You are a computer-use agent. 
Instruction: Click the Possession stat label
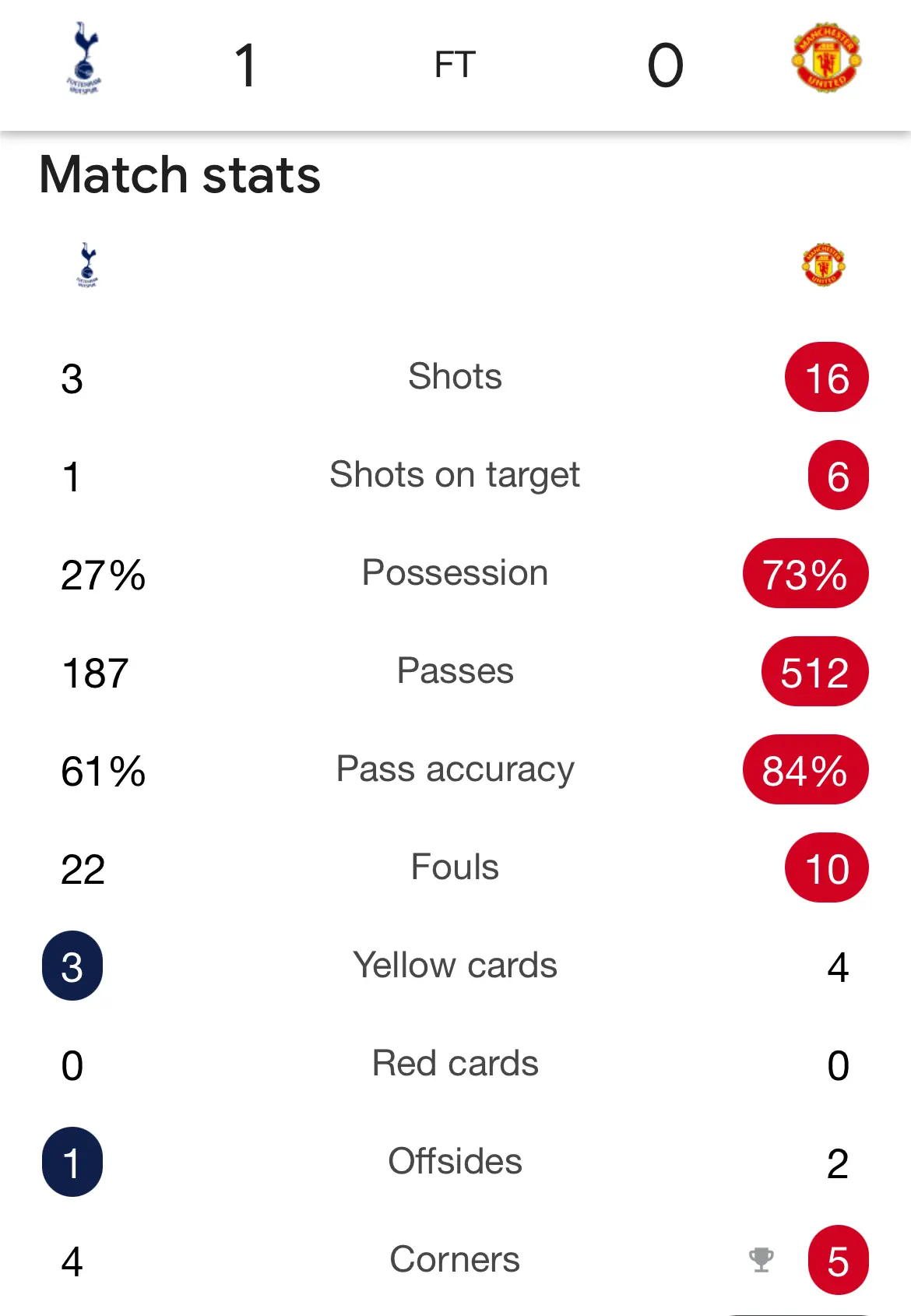pyautogui.click(x=456, y=573)
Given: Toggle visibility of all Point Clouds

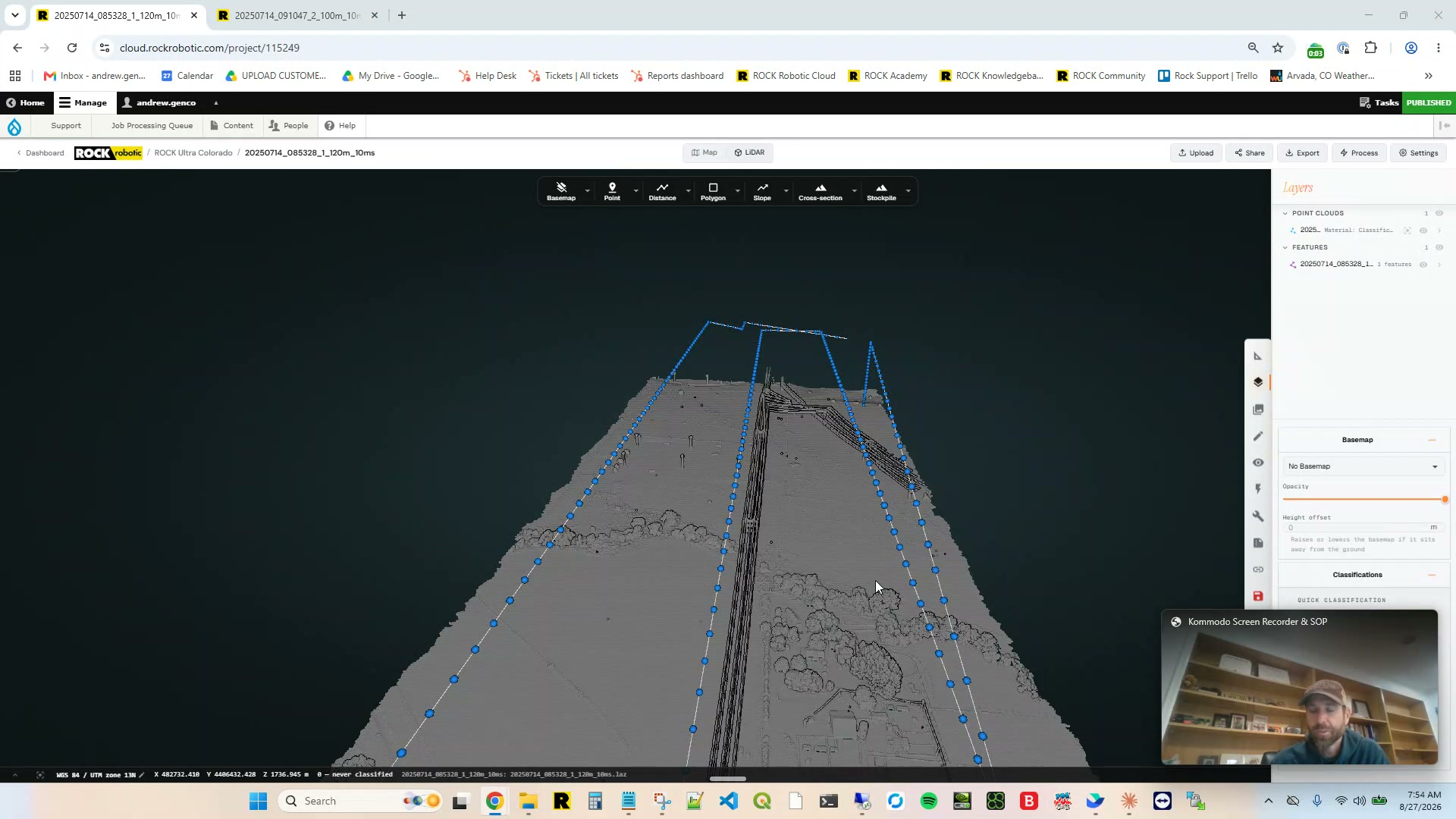Looking at the screenshot, I should click(x=1439, y=213).
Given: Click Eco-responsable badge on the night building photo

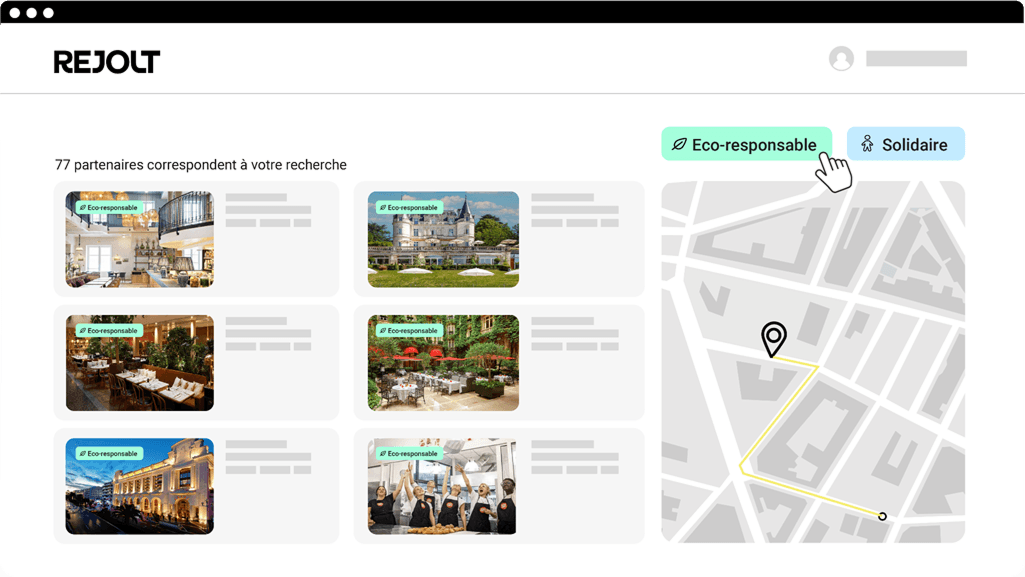Looking at the screenshot, I should pos(107,454).
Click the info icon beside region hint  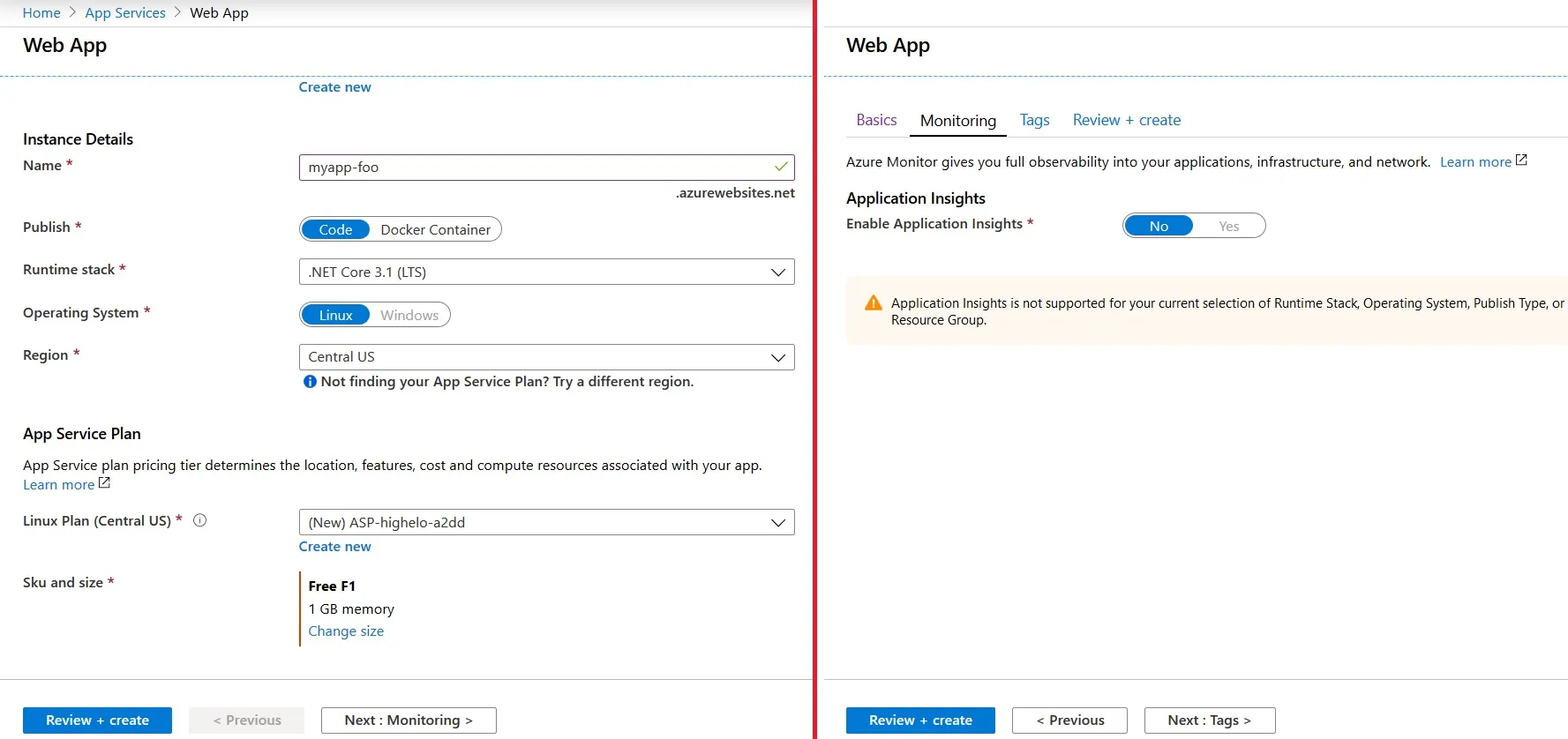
************
Aim of the exercise >> From the rows above, pull out every line that contains the string "Given" and reproduce each of those lines in full.

Final result >>
Given: Toggle visibility of all Point Clouds
Given: Click Eco-responsable badge on the night building photo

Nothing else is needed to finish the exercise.